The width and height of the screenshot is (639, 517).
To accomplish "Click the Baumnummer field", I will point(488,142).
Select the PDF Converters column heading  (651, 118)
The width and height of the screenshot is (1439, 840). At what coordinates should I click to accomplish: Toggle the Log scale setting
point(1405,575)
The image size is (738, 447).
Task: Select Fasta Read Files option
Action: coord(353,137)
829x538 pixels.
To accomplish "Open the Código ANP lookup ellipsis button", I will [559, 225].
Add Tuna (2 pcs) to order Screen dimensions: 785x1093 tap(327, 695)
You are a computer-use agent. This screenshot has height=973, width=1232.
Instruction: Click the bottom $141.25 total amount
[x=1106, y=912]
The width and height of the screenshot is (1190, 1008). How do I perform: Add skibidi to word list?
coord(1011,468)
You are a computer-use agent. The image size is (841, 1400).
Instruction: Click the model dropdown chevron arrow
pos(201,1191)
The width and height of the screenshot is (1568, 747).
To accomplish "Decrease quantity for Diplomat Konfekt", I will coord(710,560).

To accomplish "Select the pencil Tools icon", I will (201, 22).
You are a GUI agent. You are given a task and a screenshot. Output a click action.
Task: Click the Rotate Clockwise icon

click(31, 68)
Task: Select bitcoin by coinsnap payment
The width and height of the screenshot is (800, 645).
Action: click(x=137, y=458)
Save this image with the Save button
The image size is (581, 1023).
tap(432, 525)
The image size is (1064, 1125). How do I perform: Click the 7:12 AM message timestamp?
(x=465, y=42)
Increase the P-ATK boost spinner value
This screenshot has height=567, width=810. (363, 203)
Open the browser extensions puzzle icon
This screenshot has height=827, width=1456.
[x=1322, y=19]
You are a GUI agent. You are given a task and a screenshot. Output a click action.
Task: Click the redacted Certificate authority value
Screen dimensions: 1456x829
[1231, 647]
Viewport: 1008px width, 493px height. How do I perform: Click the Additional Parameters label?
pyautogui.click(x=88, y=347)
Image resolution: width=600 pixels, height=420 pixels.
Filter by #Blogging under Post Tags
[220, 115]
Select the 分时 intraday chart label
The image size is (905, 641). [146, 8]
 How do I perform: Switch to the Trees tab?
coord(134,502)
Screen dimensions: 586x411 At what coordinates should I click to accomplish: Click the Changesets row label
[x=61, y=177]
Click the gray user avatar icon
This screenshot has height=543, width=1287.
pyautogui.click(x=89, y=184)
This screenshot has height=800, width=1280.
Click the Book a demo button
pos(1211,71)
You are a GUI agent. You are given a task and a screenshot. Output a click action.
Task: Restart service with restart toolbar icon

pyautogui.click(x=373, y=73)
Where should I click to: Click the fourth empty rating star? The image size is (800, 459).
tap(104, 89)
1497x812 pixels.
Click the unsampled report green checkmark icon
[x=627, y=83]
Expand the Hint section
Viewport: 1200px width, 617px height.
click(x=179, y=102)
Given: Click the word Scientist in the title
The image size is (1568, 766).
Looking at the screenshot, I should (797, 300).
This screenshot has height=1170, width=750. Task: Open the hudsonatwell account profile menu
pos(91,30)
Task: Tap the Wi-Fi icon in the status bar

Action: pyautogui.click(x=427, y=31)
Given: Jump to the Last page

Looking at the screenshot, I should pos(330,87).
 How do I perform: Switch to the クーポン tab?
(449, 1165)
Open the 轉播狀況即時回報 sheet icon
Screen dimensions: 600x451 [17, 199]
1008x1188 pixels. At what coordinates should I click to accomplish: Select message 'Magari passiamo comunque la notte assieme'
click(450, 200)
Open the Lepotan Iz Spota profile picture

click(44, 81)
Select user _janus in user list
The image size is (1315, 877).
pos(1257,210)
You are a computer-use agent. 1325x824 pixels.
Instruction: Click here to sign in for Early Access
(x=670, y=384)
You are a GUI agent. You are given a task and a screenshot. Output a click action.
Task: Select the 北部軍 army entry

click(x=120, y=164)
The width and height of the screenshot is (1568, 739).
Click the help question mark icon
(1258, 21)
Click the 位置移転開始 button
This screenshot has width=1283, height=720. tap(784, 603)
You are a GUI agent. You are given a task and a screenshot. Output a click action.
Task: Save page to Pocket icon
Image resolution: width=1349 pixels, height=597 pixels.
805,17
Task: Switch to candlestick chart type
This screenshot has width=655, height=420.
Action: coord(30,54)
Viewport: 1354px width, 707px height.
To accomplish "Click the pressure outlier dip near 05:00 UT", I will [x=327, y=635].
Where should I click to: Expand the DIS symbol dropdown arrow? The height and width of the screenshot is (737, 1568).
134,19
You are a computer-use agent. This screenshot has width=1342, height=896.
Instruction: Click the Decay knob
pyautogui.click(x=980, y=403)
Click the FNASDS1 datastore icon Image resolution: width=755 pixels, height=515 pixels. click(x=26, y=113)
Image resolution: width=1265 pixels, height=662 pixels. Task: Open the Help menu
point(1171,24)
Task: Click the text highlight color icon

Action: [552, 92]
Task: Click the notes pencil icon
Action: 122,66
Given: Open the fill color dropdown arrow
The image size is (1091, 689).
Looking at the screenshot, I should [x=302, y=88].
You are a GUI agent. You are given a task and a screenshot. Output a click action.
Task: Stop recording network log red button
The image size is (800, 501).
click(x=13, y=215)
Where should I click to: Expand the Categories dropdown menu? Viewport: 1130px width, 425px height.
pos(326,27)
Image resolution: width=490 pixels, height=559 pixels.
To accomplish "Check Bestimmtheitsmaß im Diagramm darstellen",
____
About this task:
Give the count of lines in the listing that hold the word "computer", and nothing else.

Output for this exercise:
4